The humanized animal is defined as an animal xenotransplant with human cells or cells expressing human gene products. Laboratory animal shares most of their protein-coding genes with humans, but not all aspects of animal biology reflect human biology. As drug development for cancer and autoimmune diseases continues, a growing demand for specialized animal models with human immune systems is growing. And with almost 90% of novel drugs that pass preclinical tests failing in human clinical trials, new approaches to improve the odds are desperately sought. Humanized animal models are beneficial tools for immune-oncology and infectious disease research. They have improved the ability to predict human responses to new therapeutics in clinical development.

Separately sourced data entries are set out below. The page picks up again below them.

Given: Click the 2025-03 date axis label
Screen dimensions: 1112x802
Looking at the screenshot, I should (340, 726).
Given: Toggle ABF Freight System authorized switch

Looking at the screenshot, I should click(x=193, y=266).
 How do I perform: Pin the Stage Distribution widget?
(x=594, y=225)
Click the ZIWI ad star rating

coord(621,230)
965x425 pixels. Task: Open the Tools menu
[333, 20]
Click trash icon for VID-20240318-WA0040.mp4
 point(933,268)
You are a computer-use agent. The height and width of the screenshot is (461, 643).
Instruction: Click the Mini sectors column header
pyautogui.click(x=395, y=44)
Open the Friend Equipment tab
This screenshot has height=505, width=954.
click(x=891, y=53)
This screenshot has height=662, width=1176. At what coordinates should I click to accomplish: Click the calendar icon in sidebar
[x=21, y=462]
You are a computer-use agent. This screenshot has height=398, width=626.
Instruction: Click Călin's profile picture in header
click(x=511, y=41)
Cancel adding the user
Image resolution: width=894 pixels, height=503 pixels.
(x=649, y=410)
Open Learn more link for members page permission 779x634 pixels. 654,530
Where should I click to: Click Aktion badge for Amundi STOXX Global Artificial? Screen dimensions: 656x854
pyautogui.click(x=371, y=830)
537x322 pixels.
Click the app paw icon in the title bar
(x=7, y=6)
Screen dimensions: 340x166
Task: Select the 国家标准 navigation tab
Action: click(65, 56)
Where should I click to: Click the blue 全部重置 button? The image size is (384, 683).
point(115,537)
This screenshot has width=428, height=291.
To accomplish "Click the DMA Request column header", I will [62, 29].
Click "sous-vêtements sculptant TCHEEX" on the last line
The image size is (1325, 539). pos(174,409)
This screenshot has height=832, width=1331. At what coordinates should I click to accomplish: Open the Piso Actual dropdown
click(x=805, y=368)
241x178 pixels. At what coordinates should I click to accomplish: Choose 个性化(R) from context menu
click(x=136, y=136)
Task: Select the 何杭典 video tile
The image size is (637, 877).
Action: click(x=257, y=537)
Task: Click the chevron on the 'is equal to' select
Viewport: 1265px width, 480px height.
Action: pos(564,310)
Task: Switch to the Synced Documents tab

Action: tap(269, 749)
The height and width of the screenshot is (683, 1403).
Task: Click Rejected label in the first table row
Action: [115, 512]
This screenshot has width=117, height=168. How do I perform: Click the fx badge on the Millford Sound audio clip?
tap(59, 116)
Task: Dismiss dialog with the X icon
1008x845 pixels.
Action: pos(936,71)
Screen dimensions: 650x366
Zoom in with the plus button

Currently, humanized animal models are essential tools for biomedical research and have become increasingly popular over the years. They can be used in various studies, including immunology, cancer research, infectious diseases, and drug development. Thus, the Humanized Animal Model Analysis is also an important part. With years of experience in this field, Creative Bioarray is capable of offering Humanized Animal Model Analysis Services in the most high-quality and cost-effective way.

Humanized Animal Model Tests Available:

Humanized Animal Models

Humanized animals that require characterization of species-specific cell types. We can use the RNA FISH method to do this analysis. Accurate and reproducible detection of biomarkers is critical for understanding their role in normal and diseased states. RNA is an excellent indicator of the dynamic genetic expression changes in a cell, but traditional methods that analyze RNA in bulk tissues or cell populations, such as RT-PCR, mask the cell-to-cell variations in gene expression and result in the loss of information on the spatial relationship of the analyzed cells. Mapping RNA expression to single cells can detect virtually any type of tissue derived from various animal models and is particularly valuable when specific, reliable antibodies are not available.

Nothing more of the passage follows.